O GLOBO - 04/05
Uma das razões da existência da Lei de Responsabilidade Fiscal (LRF) foi acabar com a relação promíscua entre o governo e os bancos públicos. O controlador é forte demais, nomeia a diretoria, então normalmente os bancos não cobram dos governantes. Essa era a ideia que levou à formulação do artigo 36 da LRF. A Lei proibiu que houvesse qualquer tipo de operação de crédito entre eles. A história econômica do Brasil derruba a tese de que não há nada de errado com aquela montanha de dinheiro que o governo ficou devendo. Aquilo é, evidentemente, um empréstimo camuflado. Como eram as AROs.
Uma das teses da defesa da presidente Dilma repetida na Comissão de Impeachment pelo professor Ricardo Lodi é que a dívida do governo junto a bancos públicos era inadimplência contratual e não empréstimo. “A Lei de Responsabilidade Fiscal não inventa o que é uma operação de crédito”, disse Lodi, argumentando que um empréstimo é uma transação específica.
As AROs também não eram oficialmente uma operação de crédito, ainda que de fato fossem. Os bancos estaduais, e federais, por financiarem seus controladores, acabaram quebrados. O governo FHC saneou os bancos, federalizou as instituições estaduais, privatizou e propôs a LRF para impedir que novos fatos como aqueles acontecessem com os bancos federais. Esse é o espírito da lei, e o gráfico abaixo derruba totalmente a tese de um simples atraso no contrato. Ele mostra a que ponto se chegou e prova que os atrasos ocorreram também em 2015.

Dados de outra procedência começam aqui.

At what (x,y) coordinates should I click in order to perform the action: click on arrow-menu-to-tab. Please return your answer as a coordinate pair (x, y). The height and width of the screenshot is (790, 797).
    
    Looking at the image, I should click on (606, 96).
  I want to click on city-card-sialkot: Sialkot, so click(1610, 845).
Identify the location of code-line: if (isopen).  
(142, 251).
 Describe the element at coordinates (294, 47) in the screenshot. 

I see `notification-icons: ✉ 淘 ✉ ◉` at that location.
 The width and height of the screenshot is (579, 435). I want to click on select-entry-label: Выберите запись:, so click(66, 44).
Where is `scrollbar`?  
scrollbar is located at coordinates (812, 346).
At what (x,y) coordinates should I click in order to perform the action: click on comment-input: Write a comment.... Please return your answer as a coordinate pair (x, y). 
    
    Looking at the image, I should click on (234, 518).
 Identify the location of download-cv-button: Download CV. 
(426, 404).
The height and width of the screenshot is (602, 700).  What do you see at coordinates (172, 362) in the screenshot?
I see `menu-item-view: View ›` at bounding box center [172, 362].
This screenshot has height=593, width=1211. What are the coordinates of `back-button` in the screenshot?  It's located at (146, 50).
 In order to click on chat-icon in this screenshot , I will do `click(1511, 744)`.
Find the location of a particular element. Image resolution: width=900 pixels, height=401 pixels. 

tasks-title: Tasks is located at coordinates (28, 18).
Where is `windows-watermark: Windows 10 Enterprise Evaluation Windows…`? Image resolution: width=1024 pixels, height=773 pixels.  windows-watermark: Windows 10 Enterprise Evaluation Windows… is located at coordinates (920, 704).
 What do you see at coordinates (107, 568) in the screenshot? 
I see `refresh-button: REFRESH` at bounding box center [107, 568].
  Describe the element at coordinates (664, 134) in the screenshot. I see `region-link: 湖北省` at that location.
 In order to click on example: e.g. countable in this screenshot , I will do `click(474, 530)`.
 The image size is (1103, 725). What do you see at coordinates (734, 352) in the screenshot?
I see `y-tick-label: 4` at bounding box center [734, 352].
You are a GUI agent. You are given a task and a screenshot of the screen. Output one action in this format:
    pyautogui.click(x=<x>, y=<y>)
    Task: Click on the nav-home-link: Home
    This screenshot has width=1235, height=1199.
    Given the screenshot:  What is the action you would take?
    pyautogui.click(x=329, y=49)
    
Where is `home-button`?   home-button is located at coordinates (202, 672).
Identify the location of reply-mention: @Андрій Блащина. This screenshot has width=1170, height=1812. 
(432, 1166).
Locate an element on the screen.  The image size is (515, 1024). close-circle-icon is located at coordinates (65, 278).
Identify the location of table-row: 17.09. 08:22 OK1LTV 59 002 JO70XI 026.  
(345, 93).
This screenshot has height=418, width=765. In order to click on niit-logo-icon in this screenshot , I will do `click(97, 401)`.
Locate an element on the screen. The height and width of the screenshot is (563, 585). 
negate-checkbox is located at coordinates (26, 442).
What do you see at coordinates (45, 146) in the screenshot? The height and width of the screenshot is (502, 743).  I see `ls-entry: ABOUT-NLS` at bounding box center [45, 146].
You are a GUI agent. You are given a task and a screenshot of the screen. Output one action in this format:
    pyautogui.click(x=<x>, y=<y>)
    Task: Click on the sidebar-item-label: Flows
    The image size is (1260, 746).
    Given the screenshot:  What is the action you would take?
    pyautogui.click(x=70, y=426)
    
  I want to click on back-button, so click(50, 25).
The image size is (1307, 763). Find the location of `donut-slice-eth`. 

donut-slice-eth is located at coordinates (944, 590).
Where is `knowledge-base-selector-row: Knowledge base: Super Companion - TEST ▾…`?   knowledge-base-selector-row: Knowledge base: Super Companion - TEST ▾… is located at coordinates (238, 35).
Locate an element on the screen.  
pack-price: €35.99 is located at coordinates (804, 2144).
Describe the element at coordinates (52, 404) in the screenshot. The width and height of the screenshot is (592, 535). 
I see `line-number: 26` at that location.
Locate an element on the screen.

Os advogados que falaram em defesa do governo disseram que nem se deve discutir se houve culpa da presidente porque não houve a ação em si. Os decretos de aumento de despesa teriam seguido uma cadeia hierárquica, e a presidente apenas concordou depois de ouvir os especialistas. “A presidente assinou depois de uma hierarquia de decisões, portanto é uma ação neutra, da qual nem se deve discutir se há dolo ou não”, disse o professor Geraldo Mascarenhas Prado.
Ele deu o exemplo de um dos decretos que é um pedido de aumento de gastos apresentado pelo Conselho Nacional de Justiça em favor da Justiça Militar e da Justiça Eleitoral. Como foi assinado pelo ministro Ricardo Lewandowski, o professor argumenta que o ministro então deveria ser também responsabilizado. O problema é que o chefe do Executivo é que tem a prerrogativa exclusiva de tomar decisão de baixar ou não o decreto.
Os defensores do governo sustentam que os decretos de aumentos de gastos não estouraram a meta porque ela foi alterada no fim do ano. É o princípio da anualidade, dizem. A acusação diz que se no fim do ano for aprovado um número que legaliza todo o estouro ocorrido anteriormente, a meta deixa de fazer sentido.
O ex-presidente da OAB Marcelo Lavanère atribui o impeachment à tentativa da elite de derrubar um “projeto popular” de governo. Os números conspiram contra a tese. A maior parte das pedaladas é transferência de renda aos proprietários de terra ou às grandes empresas através dos empréstimos subsidiados do BB e do BNDES. Respeito às leis fiscais não tem ideologia. É fundamental para qualquer projeto de governo.